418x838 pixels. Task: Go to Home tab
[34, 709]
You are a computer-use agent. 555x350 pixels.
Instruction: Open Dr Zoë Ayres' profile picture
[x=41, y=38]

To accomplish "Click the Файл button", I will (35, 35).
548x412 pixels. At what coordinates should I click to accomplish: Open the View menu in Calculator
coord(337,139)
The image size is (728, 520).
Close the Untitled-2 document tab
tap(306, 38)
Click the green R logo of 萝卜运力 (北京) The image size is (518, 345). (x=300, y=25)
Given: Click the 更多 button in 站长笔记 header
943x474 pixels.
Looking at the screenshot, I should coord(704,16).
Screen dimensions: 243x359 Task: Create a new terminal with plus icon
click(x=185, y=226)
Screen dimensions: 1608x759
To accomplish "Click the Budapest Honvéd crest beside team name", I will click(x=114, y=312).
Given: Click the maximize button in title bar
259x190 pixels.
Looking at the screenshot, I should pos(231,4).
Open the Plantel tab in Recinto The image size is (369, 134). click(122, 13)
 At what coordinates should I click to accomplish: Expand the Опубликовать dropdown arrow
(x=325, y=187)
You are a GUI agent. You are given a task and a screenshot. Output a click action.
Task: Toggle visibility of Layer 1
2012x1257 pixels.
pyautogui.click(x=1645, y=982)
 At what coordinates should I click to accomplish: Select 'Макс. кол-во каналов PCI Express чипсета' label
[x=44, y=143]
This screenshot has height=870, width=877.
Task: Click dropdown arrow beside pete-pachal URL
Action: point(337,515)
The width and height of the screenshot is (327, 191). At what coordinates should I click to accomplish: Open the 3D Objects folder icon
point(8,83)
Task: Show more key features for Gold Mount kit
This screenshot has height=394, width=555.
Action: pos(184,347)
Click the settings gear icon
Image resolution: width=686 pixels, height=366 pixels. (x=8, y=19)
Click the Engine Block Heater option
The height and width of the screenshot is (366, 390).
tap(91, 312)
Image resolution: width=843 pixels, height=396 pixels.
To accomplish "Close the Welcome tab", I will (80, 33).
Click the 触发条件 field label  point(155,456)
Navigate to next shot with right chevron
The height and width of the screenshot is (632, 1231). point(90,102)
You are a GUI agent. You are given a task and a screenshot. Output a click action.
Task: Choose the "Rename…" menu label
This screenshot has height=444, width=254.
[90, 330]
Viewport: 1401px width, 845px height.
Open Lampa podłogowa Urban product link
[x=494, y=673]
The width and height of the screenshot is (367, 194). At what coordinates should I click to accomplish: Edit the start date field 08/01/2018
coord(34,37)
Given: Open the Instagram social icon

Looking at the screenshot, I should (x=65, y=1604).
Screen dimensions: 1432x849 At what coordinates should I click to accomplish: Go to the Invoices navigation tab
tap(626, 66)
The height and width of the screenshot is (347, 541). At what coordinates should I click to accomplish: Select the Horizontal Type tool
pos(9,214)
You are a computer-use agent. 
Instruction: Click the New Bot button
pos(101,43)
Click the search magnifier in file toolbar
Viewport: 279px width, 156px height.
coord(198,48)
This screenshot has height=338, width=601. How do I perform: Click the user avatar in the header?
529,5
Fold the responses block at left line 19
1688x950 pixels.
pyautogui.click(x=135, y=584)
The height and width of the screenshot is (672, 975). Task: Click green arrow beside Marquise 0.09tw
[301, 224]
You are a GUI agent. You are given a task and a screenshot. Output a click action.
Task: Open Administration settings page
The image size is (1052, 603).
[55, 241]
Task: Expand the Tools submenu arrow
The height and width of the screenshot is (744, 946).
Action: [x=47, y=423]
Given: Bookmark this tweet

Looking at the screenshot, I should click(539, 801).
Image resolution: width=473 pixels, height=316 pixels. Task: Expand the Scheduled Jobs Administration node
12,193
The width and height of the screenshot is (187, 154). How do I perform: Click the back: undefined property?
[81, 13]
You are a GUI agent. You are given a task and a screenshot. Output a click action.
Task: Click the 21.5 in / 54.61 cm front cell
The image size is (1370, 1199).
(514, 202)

What the exercise asks: Reproduce the material from the line with "The width and height of the screenshot is (327, 191)." up to and including the line with "Click the 触发条件", changing nothing.

Solution:
The width and height of the screenshot is (327, 191). At what coordinates should I click to accomplish: Open the 3D Objects folder icon
point(8,83)
Task: Show more key features for Gold Mount kit
This screenshot has height=394, width=555.
Action: pos(184,347)
Click the settings gear icon
Image resolution: width=686 pixels, height=366 pixels. (x=8, y=19)
Click the Engine Block Heater option
The height and width of the screenshot is (366, 390).
tap(91, 312)
Image resolution: width=843 pixels, height=396 pixels.
To accomplish "Close the Welcome tab", I will (80, 33).
Click the 触发条件 field label  point(155,456)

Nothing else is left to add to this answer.